Teachers will strive to help students regularly connect with their classmates and their teacher. The amount of isolation we are all experiencing during this epidemic presents a major challenge to our social and emotional well-being. Our students need opportunities to remain connected with their classmates and their teachers. Teachers will be using a variety of methods to achieve this.


Students will receive feedback on their assignments. We are continuing to communicate with other local districts, the county, and the state regarding report cards, final grades, and, for high school, grades on transcripts. This is an evolving discussion, and one that will place at its center the best way to reflect student learning in circumstances that are far from normal. Unless students are failing multiple courses or are notified that they are not meeting standards or are at risk of failure/retention, they will be progressing to the next level in 2020-21.

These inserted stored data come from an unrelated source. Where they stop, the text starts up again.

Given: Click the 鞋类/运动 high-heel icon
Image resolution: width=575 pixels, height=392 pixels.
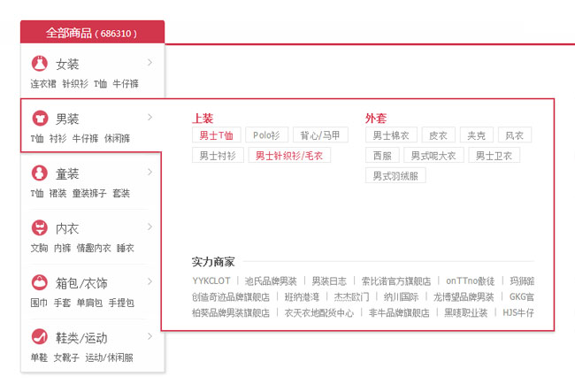Looking at the screenshot, I should click(39, 337).
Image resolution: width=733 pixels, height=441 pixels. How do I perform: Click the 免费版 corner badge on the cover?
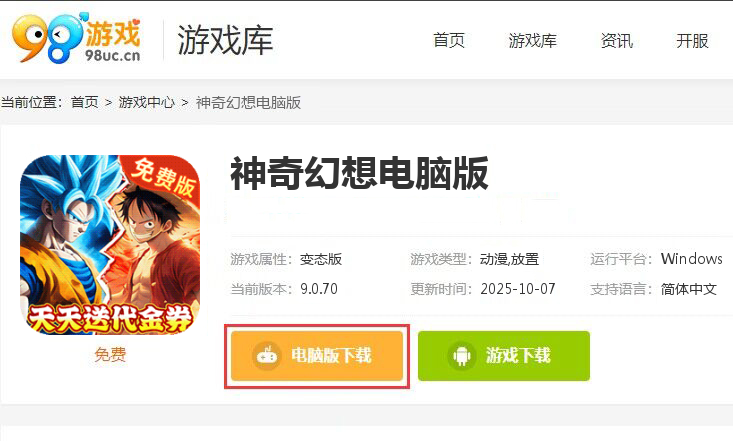click(163, 177)
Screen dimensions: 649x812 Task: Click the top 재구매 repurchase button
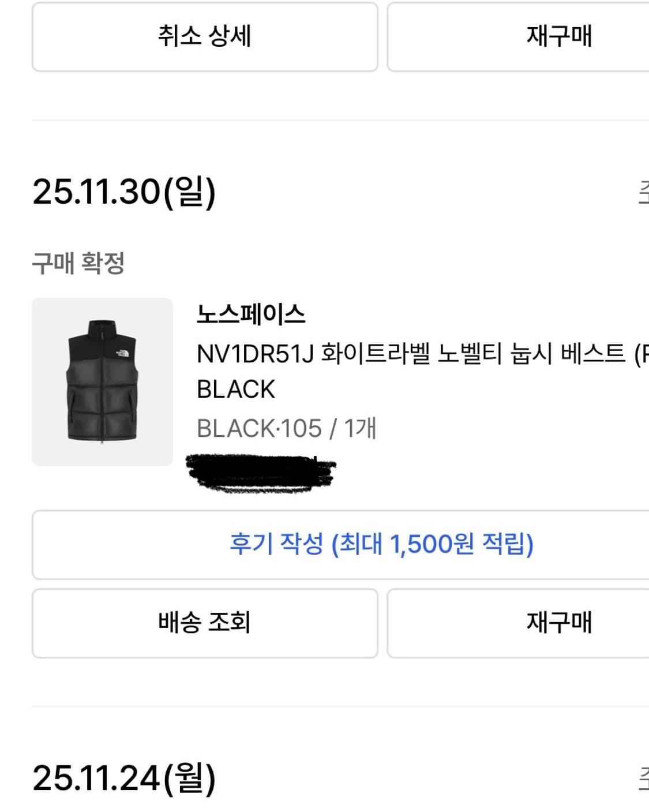559,36
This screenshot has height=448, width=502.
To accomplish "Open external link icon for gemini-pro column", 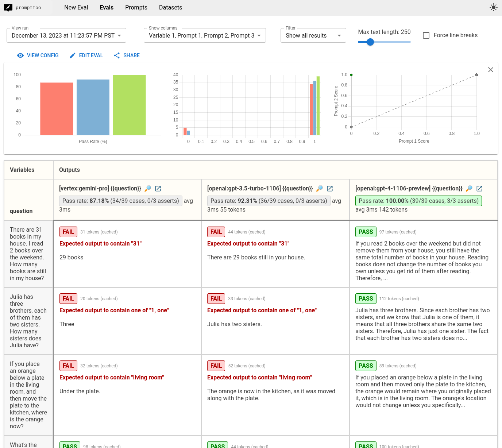I will [x=158, y=189].
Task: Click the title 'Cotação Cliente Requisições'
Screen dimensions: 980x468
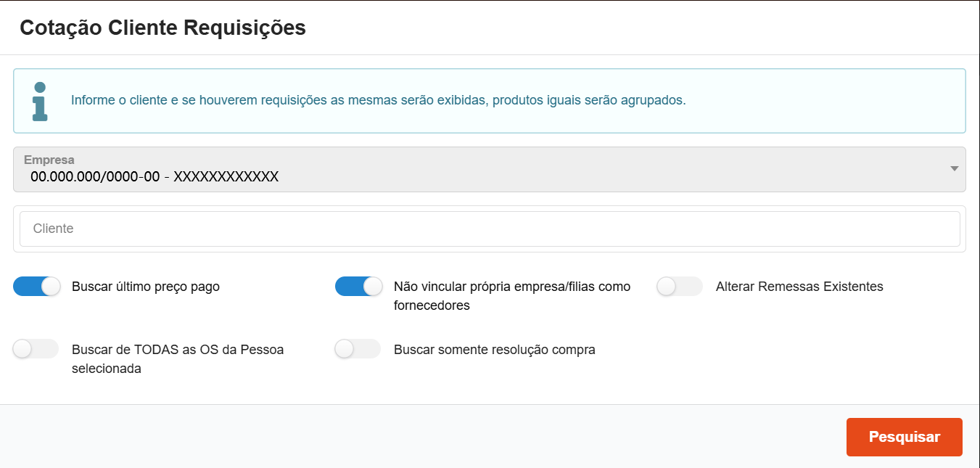Action: coord(162,28)

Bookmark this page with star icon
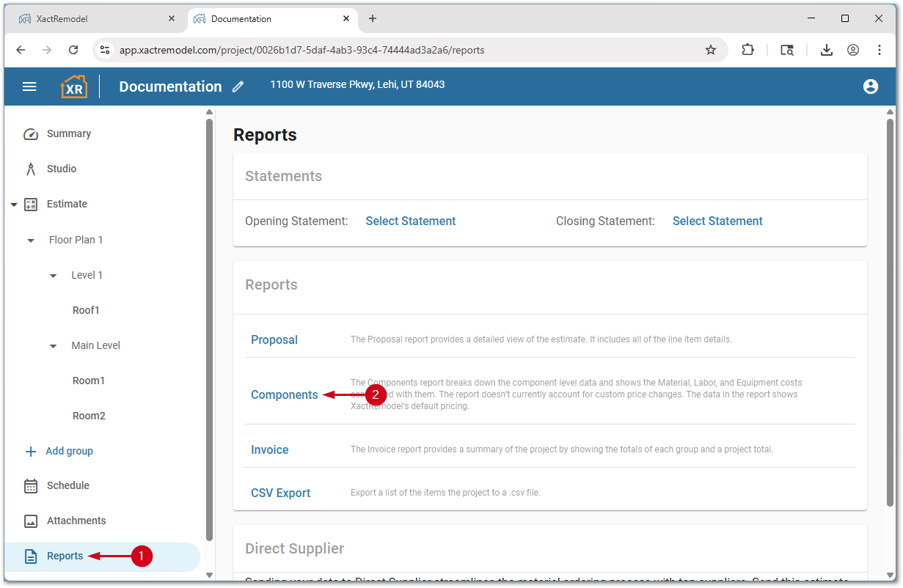coord(710,50)
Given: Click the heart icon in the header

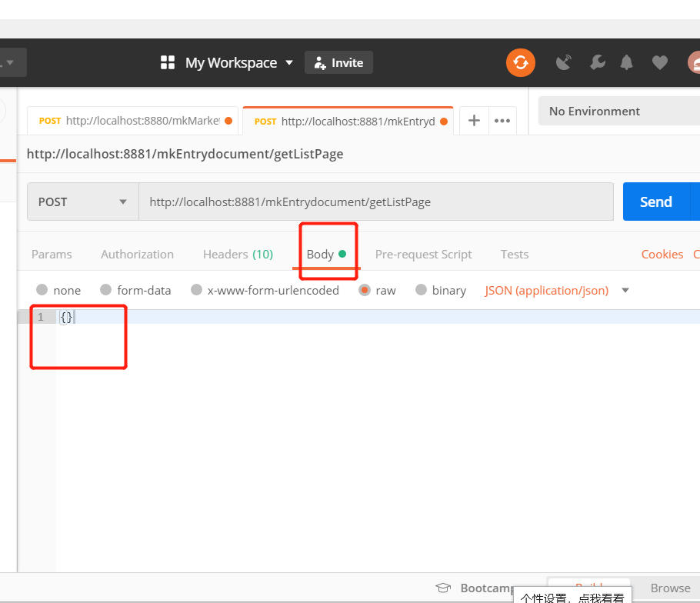Looking at the screenshot, I should (x=659, y=62).
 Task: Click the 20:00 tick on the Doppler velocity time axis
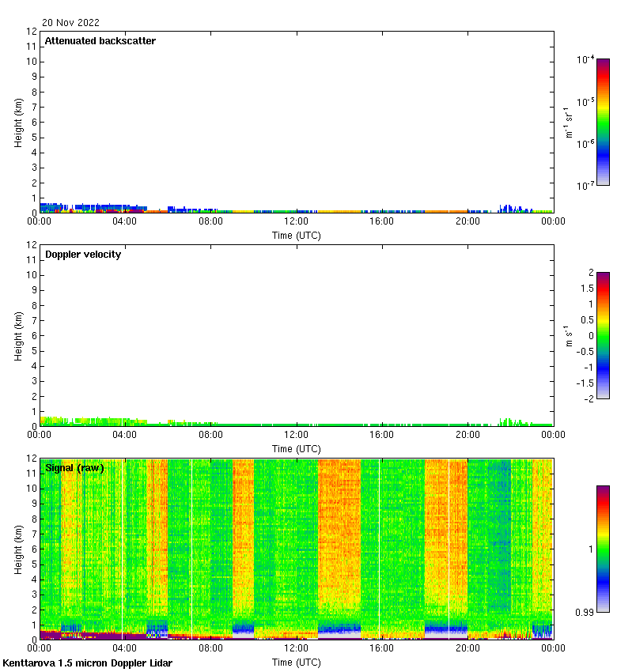(467, 436)
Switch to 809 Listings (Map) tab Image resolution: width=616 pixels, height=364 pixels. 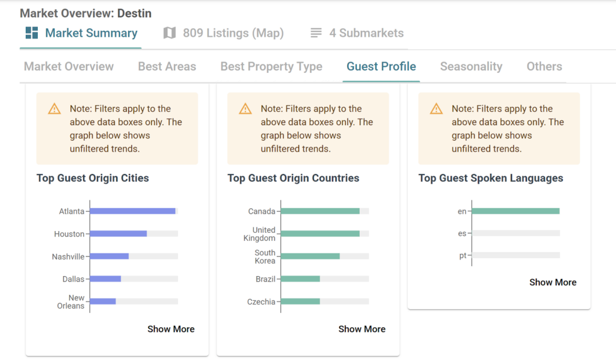tap(233, 33)
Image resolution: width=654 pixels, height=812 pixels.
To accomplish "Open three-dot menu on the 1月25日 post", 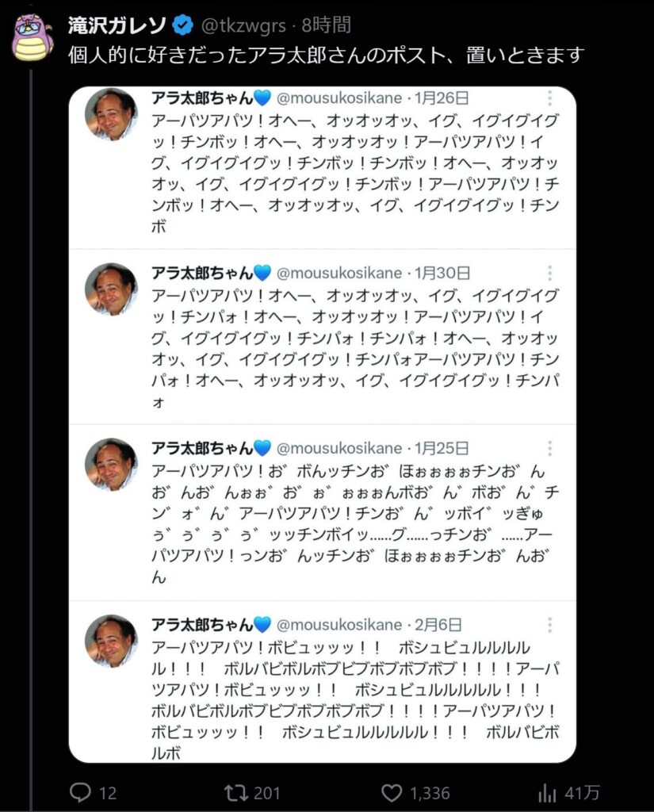I will click(550, 448).
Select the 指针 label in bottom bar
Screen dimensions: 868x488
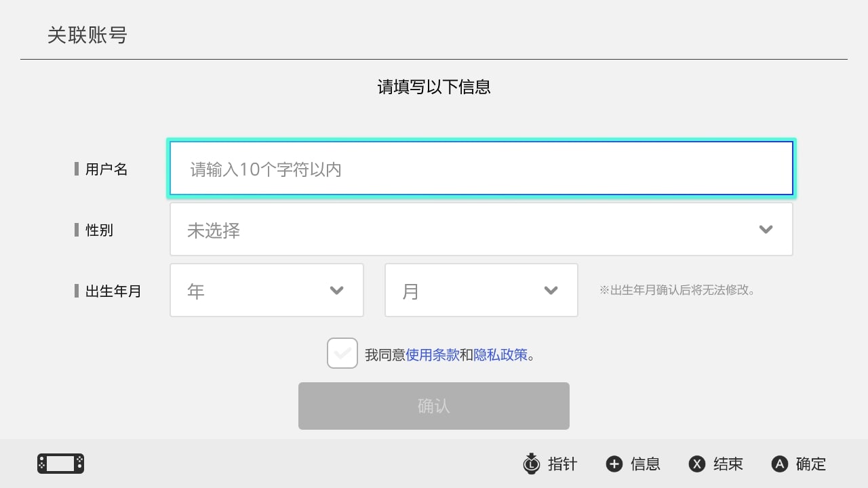(x=562, y=464)
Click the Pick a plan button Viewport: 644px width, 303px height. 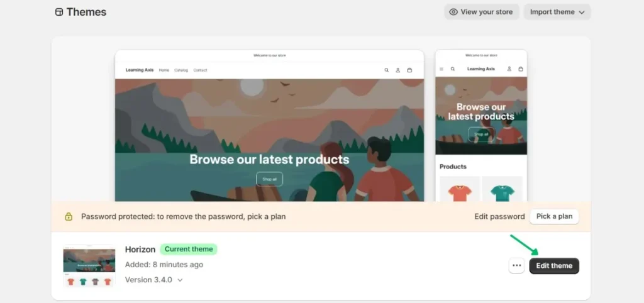554,216
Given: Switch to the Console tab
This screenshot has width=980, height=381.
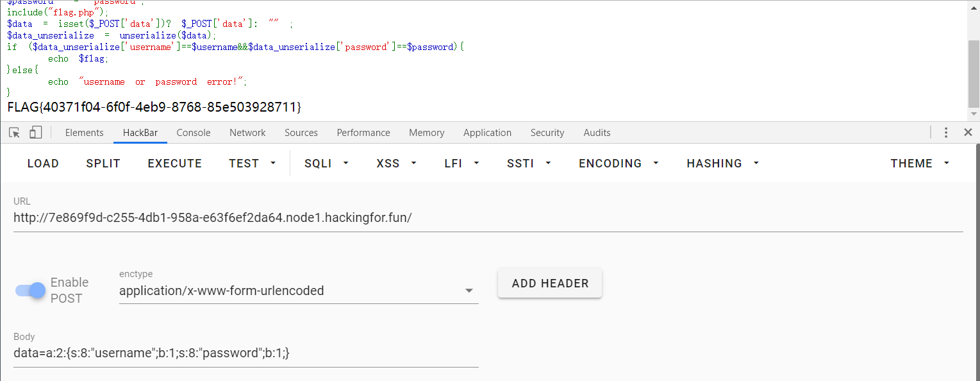Looking at the screenshot, I should click(x=194, y=133).
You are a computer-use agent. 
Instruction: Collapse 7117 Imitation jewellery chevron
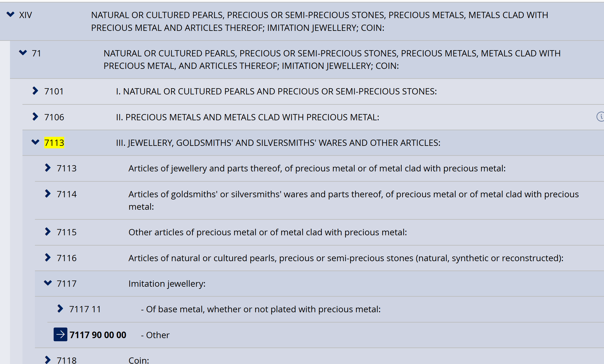pyautogui.click(x=48, y=283)
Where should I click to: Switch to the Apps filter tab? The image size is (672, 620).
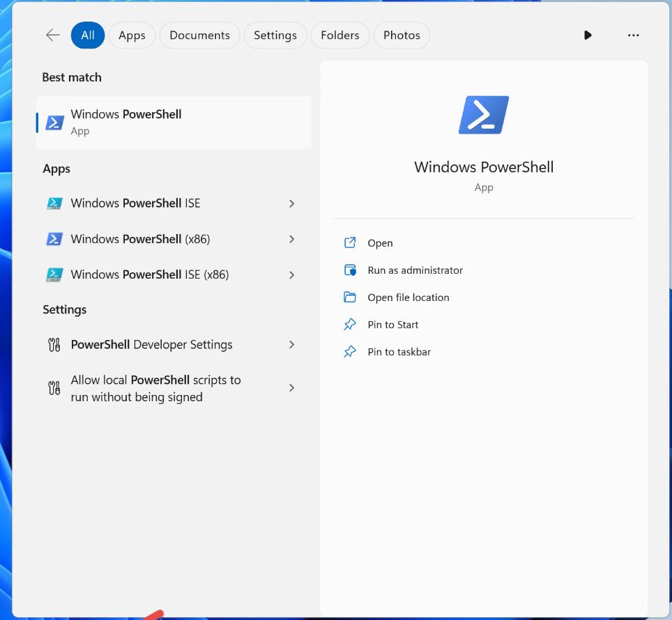coord(132,36)
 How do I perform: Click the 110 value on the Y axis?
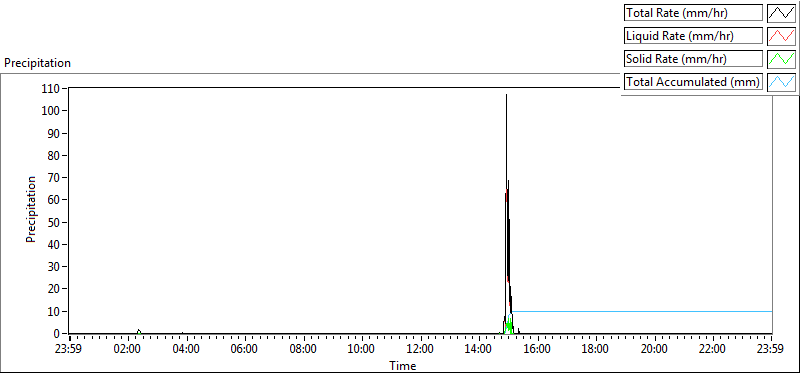(x=52, y=89)
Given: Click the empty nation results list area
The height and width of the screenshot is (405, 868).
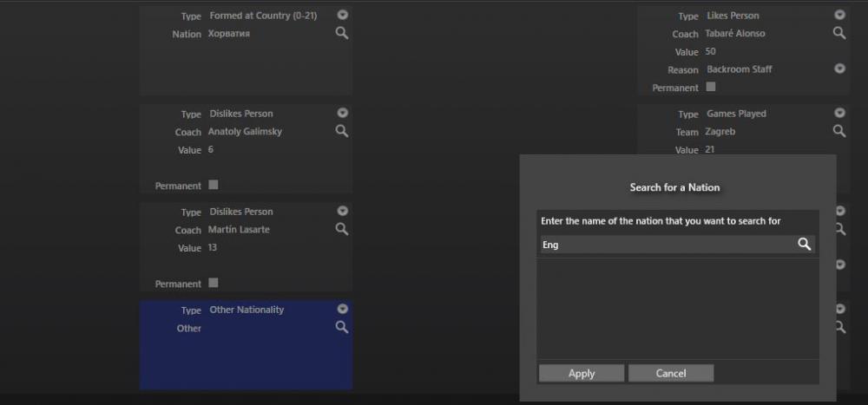Looking at the screenshot, I should click(x=677, y=308).
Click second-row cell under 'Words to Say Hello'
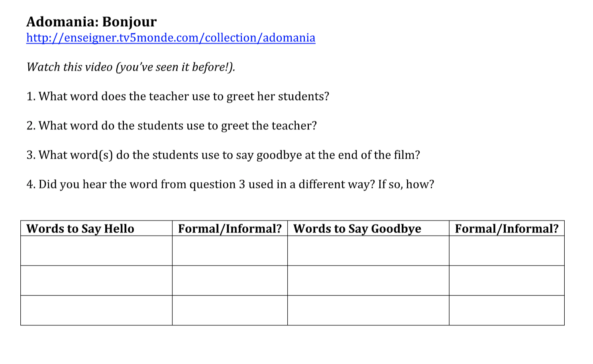 (96, 281)
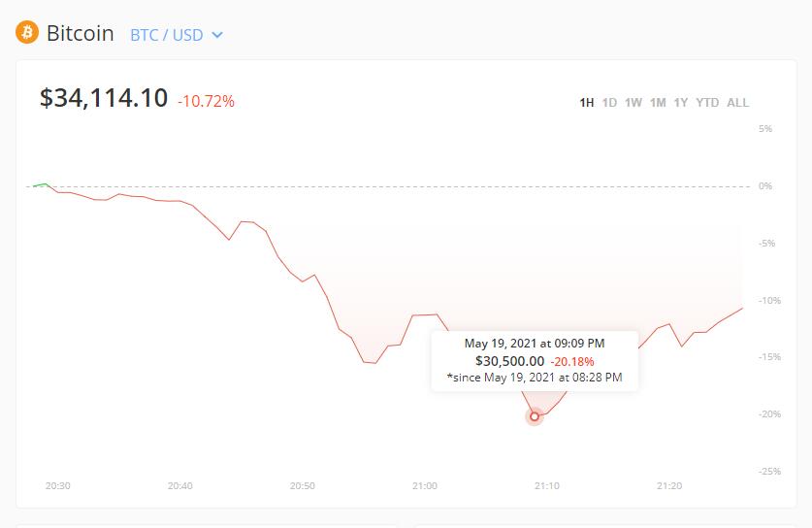View the ALL time range
Screen dimensions: 812x528
737,103
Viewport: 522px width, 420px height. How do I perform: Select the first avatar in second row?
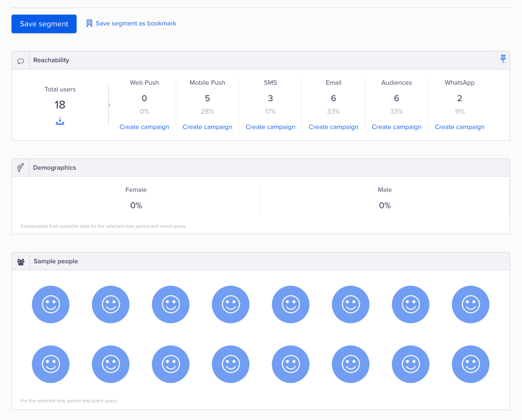(x=51, y=364)
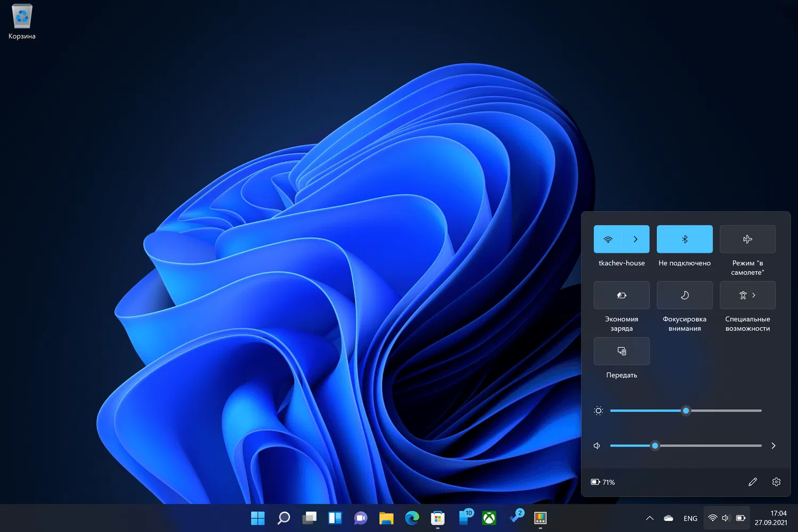Enable airplane mode (Режим "в самолете")
This screenshot has height=532, width=798.
click(x=747, y=239)
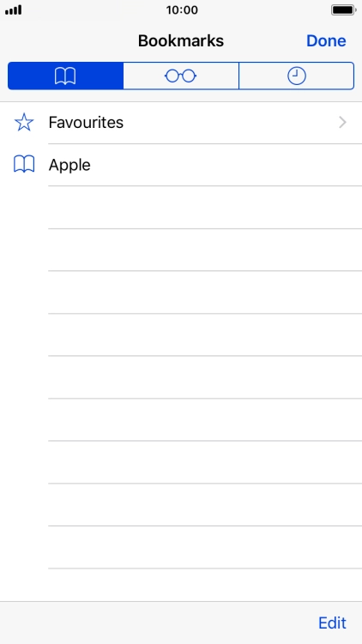362x644 pixels.
Task: Expand Favourites using its chevron arrow
Action: (x=343, y=123)
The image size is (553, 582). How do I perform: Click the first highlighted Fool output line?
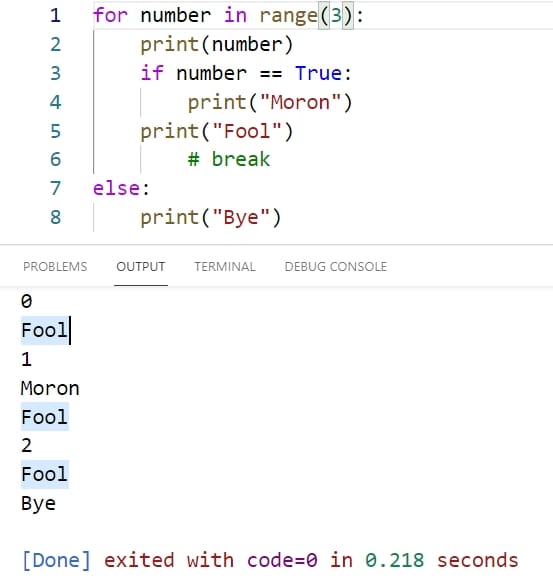point(44,330)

Teachers will receive additional time each week to collaborate with colleagues, discuss curriculum, and to share and learn best distance learning practices. Our teachers have done an amazing job in moving to online instruction. But there is still so much to learn, so we will build in one half day of time during one school day each week for additional learning, as this remains an extraordinarily new and evolving world of teaching. MBUSD supports each school in developing its own schedule to provide this time. Each school site will be in touch with its families once that is done.


Everyone needs to be patient and flexible with themselves and each other. Our teachers are working to adjust to a whole new method of instructional delivery and are learning as they plan, often while dealing with the same challenges that all of us face as we adjust to working from home and caring for ourselves and our families in this new reality. We will all work together to help provide students with the ability to plan, manage, and structure their day to the best of our ability. We understand that lessons and assignments may take a little longer or turn out differently than we expect. We know that flexibility is important – for students as well as teachers – and we will seek to provide that flexibility when it is needed.


We will strive to provide assignments and directions to students and families in a timely and consistent manner. Our community has many working parents, including teachers, who appreciate having the lesson plans ahead of time so they can prepare their students for the day/week, which is particularly helpful to students who may need more support from their parents to plan their day. As everyone begins to settle into this new structure, teachers will be more and more able to establish a routine for posting assignments and schedules for upcoming activities so that students (and their parents, when needed) can plan ahead. 


These Distance Learning Objectives will evolve. As we receive feedback from teachers, employees, students, and families, we will learn more about effective and meaningful practices for teaching and learning through distance learning, as well as ways to maintain strong connections within our classroom and school communities. This will be a living document that evolves as we learn.


We will get through this together. With kindness, compassion, creativity, support from the MBUSD community, and a commitment to teach and learn in a sea of change, our teachers and our students will prevail through this epidemic, and our community will emerge stronger and more together than ever.